## What you need to do
Set down exactly the lines from the one containing "This screenshot has height=1200, width=816." through the end of the records below, both included, and nothing else.

BEGIN Source material

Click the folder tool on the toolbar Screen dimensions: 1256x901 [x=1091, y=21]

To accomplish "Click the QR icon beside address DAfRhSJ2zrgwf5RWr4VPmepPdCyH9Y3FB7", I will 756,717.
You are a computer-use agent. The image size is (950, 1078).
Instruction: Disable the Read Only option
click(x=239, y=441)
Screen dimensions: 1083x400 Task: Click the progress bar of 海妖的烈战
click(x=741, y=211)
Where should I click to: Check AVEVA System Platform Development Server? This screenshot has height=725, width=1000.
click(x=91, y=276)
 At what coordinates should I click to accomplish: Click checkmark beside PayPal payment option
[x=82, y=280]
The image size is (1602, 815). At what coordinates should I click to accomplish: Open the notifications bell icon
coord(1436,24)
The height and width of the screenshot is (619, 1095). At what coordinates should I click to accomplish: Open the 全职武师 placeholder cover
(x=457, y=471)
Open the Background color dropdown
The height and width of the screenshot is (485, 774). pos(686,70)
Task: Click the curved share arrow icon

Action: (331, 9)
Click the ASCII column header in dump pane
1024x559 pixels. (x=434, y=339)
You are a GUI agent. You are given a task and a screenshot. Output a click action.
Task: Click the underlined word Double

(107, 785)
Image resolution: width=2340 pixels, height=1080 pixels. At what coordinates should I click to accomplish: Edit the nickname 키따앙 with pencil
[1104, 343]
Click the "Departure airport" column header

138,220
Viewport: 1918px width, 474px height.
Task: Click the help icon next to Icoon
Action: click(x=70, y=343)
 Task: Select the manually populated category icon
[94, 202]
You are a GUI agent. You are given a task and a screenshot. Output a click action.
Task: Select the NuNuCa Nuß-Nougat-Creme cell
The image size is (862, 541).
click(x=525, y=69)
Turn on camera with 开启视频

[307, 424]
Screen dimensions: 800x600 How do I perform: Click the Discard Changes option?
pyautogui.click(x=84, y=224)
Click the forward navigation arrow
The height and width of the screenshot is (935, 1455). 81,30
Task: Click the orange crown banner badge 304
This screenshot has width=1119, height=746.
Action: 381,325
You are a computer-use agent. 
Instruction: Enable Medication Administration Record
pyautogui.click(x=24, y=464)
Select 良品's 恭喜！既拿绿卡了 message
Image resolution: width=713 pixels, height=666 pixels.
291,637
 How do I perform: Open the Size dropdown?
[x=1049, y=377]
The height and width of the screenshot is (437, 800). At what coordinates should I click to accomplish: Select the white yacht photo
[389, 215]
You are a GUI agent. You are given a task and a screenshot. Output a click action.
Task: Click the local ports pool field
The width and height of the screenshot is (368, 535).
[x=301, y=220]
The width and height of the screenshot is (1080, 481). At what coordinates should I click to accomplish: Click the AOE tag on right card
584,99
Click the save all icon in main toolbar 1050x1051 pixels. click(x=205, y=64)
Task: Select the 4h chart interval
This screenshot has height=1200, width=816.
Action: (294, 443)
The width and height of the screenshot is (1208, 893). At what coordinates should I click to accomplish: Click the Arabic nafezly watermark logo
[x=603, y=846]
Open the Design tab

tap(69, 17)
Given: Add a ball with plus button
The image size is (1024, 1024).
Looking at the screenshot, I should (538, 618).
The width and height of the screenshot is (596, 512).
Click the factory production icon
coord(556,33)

END Source material

## Answer box
This screenshot has height=1200, width=816.
Action: (294, 443)
The width and height of the screenshot is (1208, 893). At what coordinates should I click to accomplish: Click the Arabic nafezly watermark logo
[x=603, y=846]
Open the Design tab

tap(69, 17)
Given: Add a ball with plus button
The image size is (1024, 1024).
Looking at the screenshot, I should (538, 618).
The width and height of the screenshot is (596, 512).
Click the factory production icon
coord(556,33)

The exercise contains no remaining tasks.